══ Extracted information
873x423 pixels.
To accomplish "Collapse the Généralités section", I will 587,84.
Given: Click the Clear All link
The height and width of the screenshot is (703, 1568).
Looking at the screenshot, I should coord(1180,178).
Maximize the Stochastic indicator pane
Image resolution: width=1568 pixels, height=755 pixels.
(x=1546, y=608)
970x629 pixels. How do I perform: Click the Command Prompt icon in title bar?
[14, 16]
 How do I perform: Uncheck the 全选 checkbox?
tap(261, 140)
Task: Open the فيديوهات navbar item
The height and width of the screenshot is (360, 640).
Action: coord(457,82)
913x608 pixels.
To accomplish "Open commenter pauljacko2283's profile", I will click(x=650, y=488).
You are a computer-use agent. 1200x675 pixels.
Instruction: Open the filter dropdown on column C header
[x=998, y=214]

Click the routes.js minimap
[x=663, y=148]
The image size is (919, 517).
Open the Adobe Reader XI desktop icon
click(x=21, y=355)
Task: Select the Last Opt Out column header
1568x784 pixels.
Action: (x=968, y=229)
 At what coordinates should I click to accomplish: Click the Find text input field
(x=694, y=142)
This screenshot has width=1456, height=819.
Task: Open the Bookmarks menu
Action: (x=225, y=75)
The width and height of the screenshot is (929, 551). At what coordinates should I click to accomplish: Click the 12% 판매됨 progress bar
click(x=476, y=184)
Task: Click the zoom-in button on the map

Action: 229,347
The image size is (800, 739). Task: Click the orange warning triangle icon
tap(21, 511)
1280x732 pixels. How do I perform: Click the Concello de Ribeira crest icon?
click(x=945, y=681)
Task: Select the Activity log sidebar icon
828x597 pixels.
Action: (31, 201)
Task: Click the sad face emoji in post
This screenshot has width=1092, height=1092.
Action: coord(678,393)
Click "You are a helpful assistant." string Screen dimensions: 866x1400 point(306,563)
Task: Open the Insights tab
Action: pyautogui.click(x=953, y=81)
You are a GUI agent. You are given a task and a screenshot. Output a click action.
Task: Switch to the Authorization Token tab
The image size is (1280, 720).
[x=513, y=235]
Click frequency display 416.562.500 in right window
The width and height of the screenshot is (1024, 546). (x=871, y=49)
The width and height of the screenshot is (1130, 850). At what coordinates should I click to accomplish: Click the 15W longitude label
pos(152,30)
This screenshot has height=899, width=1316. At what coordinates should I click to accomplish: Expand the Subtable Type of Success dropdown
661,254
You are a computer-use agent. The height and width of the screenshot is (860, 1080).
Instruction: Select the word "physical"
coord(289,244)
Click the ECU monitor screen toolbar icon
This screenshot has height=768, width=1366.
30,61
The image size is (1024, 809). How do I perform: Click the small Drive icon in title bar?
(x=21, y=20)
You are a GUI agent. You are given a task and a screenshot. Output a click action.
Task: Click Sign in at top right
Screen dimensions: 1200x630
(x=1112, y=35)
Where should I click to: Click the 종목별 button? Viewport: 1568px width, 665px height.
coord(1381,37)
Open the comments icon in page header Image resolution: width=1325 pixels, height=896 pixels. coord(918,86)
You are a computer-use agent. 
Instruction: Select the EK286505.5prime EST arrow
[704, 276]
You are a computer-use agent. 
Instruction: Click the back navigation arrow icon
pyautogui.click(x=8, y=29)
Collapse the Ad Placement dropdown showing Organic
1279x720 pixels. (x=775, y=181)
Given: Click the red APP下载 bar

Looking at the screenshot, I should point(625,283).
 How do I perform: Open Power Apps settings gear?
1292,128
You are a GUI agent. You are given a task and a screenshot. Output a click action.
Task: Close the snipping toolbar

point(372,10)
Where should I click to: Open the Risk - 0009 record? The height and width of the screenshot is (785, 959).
════
→ **Directive**:
Rewrite the data as a Markdown table, starting at the line that contains "Click the ECU monitor screen toolbar icon" and ending at the end of the data, both included. Use the columns Row and Line, number the rows consecutively under Row, and leave out blank lines.

→ **Response**:
| Row | Line |
|---|---|
| 1 | Click the ECU monitor screen toolbar icon |
| 2 | This screenshot has height=768, width=1366. |
| 3 | 30,61 |
| 4 | The image size is (1024, 809). How do I perform: Click the small Drive icon in title bar? |
| 5 | (x=21, y=20) |
| 6 | You are a GUI agent. You are given a task and a screenshot. Output a click action. |
| 7 | Task: Click Sign in at top right |
| 8 | Screen dimensions: 1200x630 |
| 9 | (x=1112, y=35) |
| 10 | Where should I click to: Click the 종목별 button? Viewport: 1568px width, 665px height. |
| 11 | coord(1381,37) |
| 12 | Open the comments icon in page header Image resolution: width=1325 pixels, height=896 pixels. coord(918,86) |
| 13 | You are a computer-use agent.  |
| 14 | Instruction: Select the EK286505.5prime EST arrow |
| 15 | [704, 276] |
| 16 | You are a computer-use agent.  |
| 17 | Instruction: Click the back navigation arrow icon |
| 18 | pyautogui.click(x=8, y=29) |
| 19 | Collapse the Ad Placement dropdown showing Organic |
| 20 | 1279x720 pixels. (x=775, y=181) |
| 21 | Given: Click the red APP下载 bar |
| 22 | Looking at the screenshot, I should point(625,283). |
| 23 |  How do I perform: Open Power Apps settings gear? |
| 24 | 1292,128 |
| 25 | You are a GUI agent. You are given a task and a screenshot. Output a click action. |
| 26 | Task: Close the snipping toolbar |
| 27 | point(372,10) |
| 28 | Where should I click to: Open the Risk - 0009 record? The height and width of the screenshot is (785, 959). |